▶ **Task item**:
For each entry that follows, write out an identical copy.

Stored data
┄┄┄┄┄┄

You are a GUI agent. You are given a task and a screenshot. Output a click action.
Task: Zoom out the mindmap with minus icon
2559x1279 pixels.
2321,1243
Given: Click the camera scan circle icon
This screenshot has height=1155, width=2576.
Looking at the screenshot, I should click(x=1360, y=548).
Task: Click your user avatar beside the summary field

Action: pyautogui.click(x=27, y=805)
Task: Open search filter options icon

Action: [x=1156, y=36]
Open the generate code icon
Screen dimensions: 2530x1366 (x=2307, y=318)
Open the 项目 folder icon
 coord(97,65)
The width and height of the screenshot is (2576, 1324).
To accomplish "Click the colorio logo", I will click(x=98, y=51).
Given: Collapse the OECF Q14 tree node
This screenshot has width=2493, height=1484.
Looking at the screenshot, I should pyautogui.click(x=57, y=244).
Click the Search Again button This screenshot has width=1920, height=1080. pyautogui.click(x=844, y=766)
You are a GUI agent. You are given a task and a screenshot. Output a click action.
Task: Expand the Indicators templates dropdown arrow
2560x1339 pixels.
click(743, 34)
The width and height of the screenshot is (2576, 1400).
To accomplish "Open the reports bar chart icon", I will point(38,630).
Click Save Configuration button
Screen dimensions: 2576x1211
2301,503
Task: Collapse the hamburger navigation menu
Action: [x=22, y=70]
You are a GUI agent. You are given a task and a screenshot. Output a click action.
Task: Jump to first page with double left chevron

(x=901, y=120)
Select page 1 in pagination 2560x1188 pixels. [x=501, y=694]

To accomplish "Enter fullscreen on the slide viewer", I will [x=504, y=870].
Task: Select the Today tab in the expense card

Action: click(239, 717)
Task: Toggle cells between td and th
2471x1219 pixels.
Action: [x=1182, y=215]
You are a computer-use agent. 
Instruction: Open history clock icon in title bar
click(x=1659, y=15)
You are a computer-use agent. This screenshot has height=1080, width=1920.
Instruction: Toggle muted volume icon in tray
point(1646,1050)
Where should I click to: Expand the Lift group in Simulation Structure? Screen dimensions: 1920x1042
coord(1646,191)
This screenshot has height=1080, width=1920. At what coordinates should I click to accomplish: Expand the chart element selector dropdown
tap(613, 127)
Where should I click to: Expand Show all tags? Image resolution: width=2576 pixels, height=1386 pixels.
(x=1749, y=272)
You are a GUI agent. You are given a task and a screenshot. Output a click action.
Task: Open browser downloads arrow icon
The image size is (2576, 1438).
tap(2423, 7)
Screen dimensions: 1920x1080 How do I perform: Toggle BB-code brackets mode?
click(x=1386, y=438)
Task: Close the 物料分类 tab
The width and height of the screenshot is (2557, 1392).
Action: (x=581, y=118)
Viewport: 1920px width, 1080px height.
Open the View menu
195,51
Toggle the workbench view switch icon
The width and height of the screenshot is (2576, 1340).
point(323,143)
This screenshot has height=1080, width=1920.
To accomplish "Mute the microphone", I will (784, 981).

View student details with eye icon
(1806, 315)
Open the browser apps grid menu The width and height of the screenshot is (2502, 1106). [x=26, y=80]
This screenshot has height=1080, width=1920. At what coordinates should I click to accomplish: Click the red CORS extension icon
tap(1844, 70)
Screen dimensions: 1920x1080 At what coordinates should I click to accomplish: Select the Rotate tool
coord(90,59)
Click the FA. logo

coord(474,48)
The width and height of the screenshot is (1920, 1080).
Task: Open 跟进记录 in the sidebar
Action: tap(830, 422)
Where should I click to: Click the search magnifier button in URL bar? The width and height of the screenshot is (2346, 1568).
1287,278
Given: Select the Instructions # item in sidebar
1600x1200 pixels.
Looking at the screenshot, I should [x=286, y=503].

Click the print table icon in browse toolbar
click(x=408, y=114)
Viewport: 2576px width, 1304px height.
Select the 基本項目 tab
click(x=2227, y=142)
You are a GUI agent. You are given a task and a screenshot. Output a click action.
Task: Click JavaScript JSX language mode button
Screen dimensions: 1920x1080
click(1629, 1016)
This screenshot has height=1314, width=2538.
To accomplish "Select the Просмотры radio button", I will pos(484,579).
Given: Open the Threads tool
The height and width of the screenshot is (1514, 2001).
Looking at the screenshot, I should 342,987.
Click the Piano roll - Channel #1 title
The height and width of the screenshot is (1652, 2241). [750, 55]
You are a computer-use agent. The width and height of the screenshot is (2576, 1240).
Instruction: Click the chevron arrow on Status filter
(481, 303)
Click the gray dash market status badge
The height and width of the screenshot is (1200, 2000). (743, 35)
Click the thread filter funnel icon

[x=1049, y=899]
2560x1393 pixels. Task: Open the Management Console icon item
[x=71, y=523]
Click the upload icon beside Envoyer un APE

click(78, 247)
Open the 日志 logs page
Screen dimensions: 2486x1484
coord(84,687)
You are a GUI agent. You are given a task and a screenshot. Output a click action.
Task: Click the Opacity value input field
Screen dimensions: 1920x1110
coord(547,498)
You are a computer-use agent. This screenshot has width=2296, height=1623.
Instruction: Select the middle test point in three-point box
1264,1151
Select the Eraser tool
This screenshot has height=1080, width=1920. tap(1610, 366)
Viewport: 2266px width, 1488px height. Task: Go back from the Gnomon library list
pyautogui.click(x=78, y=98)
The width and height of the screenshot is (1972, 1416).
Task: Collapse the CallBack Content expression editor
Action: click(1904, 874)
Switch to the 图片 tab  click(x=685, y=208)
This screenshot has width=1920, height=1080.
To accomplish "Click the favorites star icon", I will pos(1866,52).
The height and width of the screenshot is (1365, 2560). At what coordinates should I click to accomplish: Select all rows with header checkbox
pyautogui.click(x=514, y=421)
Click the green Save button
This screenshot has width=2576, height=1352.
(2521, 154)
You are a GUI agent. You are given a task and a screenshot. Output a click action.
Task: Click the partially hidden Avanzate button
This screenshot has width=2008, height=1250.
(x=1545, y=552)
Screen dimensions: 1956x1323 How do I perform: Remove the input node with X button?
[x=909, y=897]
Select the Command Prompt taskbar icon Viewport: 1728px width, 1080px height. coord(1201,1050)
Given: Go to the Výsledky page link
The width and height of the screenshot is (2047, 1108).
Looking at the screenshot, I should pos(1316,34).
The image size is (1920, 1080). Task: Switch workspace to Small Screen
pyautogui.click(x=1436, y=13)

┄┄┄┄┄┄

▶ **Response below**:
You are a GUI agent. You are given a task and a screenshot. Output a click action.
Task: Zoom out the mindmap with minus icon
2559x1279 pixels.
2321,1243
Given: Click the camera scan circle icon
This screenshot has height=1155, width=2576.
Looking at the screenshot, I should click(x=1360, y=548).
Task: Click your user avatar beside the summary field

Action: pyautogui.click(x=27, y=805)
Task: Open search filter options icon

Action: [x=1156, y=36]
Open the generate code icon
Screen dimensions: 2530x1366 (x=2307, y=318)
Open the 项目 folder icon
 coord(97,65)
The width and height of the screenshot is (2576, 1324).
To accomplish "Click the colorio logo", I will click(x=98, y=51).
Given: Collapse the OECF Q14 tree node
This screenshot has width=2493, height=1484.
Looking at the screenshot, I should pyautogui.click(x=57, y=244).
Click the Search Again button This screenshot has width=1920, height=1080. pyautogui.click(x=844, y=766)
You are a GUI agent. You are given a task and a screenshot. Output a click action.
Task: Expand the Indicators templates dropdown arrow
2560x1339 pixels.
click(743, 34)
The width and height of the screenshot is (2576, 1400).
To accomplish "Open the reports bar chart icon", I will point(38,630).
Click Save Configuration button
Screen dimensions: 2576x1211
2301,503
Task: Collapse the hamburger navigation menu
Action: [x=22, y=70]
You are a GUI agent. You are given a task and a screenshot. Output a click action.
Task: Jump to first page with double left chevron

(x=901, y=120)
Select page 1 in pagination 2560x1188 pixels. [x=501, y=694]

To accomplish "Enter fullscreen on the slide viewer", I will [x=504, y=870].
Task: Select the Today tab in the expense card

Action: click(239, 717)
Task: Toggle cells between td and th
2471x1219 pixels.
Action: [x=1182, y=215]
You are a computer-use agent. 
Instruction: Open history clock icon in title bar
click(x=1659, y=15)
You are a computer-use agent. This screenshot has height=1080, width=1920.
Instruction: Toggle muted volume icon in tray
point(1646,1050)
Where should I click to: Expand the Lift group in Simulation Structure? Screen dimensions: 1920x1042
coord(1646,191)
This screenshot has height=1080, width=1920. At what coordinates should I click to accomplish: Expand the chart element selector dropdown
tap(613, 127)
Where should I click to: Expand Show all tags? Image resolution: width=2576 pixels, height=1386 pixels.
(x=1749, y=272)
You are a GUI agent. You are given a task and a screenshot. Output a click action.
Task: Open browser downloads arrow icon
The image size is (2576, 1438).
tap(2423, 7)
Screen dimensions: 1920x1080 How do I perform: Toggle BB-code brackets mode?
click(x=1386, y=438)
Task: Close the 物料分类 tab
The width and height of the screenshot is (2557, 1392).
Action: (x=581, y=118)
Viewport: 1920px width, 1080px height.
Open the View menu
195,51
Toggle the workbench view switch icon
The width and height of the screenshot is (2576, 1340).
point(323,143)
This screenshot has height=1080, width=1920.
To accomplish "Mute the microphone", I will (784, 981).

View student details with eye icon
(1806, 315)
Open the browser apps grid menu The width and height of the screenshot is (2502, 1106). [x=26, y=80]
This screenshot has height=1080, width=1920. At what coordinates should I click to accomplish: Click the red CORS extension icon
tap(1844, 70)
Screen dimensions: 1920x1080 At what coordinates should I click to accomplish: Select the Rotate tool
coord(90,59)
Click the FA. logo

coord(474,48)
The width and height of the screenshot is (1920, 1080).
Task: Open 跟进记录 in the sidebar
Action: tap(830, 422)
Where should I click to: Click the search magnifier button in URL bar? The width and height of the screenshot is (2346, 1568).
1287,278
Given: Select the Instructions # item in sidebar
1600x1200 pixels.
Looking at the screenshot, I should [x=286, y=503].

Click the print table icon in browse toolbar
click(x=408, y=114)
Viewport: 2576px width, 1304px height.
Select the 基本項目 tab
click(x=2227, y=142)
You are a GUI agent. You are given a task and a screenshot. Output a click action.
Task: Click JavaScript JSX language mode button
Screen dimensions: 1920x1080
click(1629, 1016)
This screenshot has height=1314, width=2538.
To accomplish "Select the Просмотры radio button", I will pos(484,579).
Given: Open the Threads tool
The height and width of the screenshot is (1514, 2001).
Looking at the screenshot, I should 342,987.
Click the Piano roll - Channel #1 title
The height and width of the screenshot is (1652, 2241). [750, 55]
You are a computer-use agent. The width and height of the screenshot is (2576, 1240).
Instruction: Click the chevron arrow on Status filter
(481, 303)
Click the gray dash market status badge
The height and width of the screenshot is (1200, 2000). (743, 35)
Click the thread filter funnel icon

[x=1049, y=899]
2560x1393 pixels. Task: Open the Management Console icon item
[x=71, y=523]
Click the upload icon beside Envoyer un APE

click(78, 247)
Open the 日志 logs page
Screen dimensions: 2486x1484
coord(84,687)
You are a GUI agent. You are given a task and a screenshot. Output a click action.
Task: Click the Opacity value input field
Screen dimensions: 1920x1110
coord(547,498)
You are a computer-use agent. This screenshot has width=2296, height=1623.
Instruction: Select the middle test point in three-point box
1264,1151
Select the Eraser tool
This screenshot has height=1080, width=1920. tap(1610, 366)
Viewport: 2266px width, 1488px height. Task: Go back from the Gnomon library list
pyautogui.click(x=78, y=98)
The width and height of the screenshot is (1972, 1416).
Task: Collapse the CallBack Content expression editor
Action: click(1904, 874)
Switch to the 图片 tab  click(x=685, y=208)
This screenshot has width=1920, height=1080.
To accomplish "Click the favorites star icon", I will pos(1866,52).
The height and width of the screenshot is (1365, 2560). At what coordinates should I click to accomplish: Select all rows with header checkbox
pyautogui.click(x=514, y=421)
Click the green Save button
This screenshot has width=2576, height=1352.
(2521, 154)
You are a GUI agent. You are given a task and a screenshot. Output a click action.
Task: Click the partially hidden Avanzate button
This screenshot has width=2008, height=1250.
(x=1545, y=552)
Screen dimensions: 1956x1323 How do I perform: Remove the input node with X button?
[x=909, y=897]
Select the Command Prompt taskbar icon Viewport: 1728px width, 1080px height. coord(1201,1050)
Given: Go to the Výsledky page link
The width and height of the screenshot is (2047, 1108).
Looking at the screenshot, I should pos(1316,34).
The image size is (1920, 1080). Task: Switch workspace to Small Screen
pyautogui.click(x=1436, y=13)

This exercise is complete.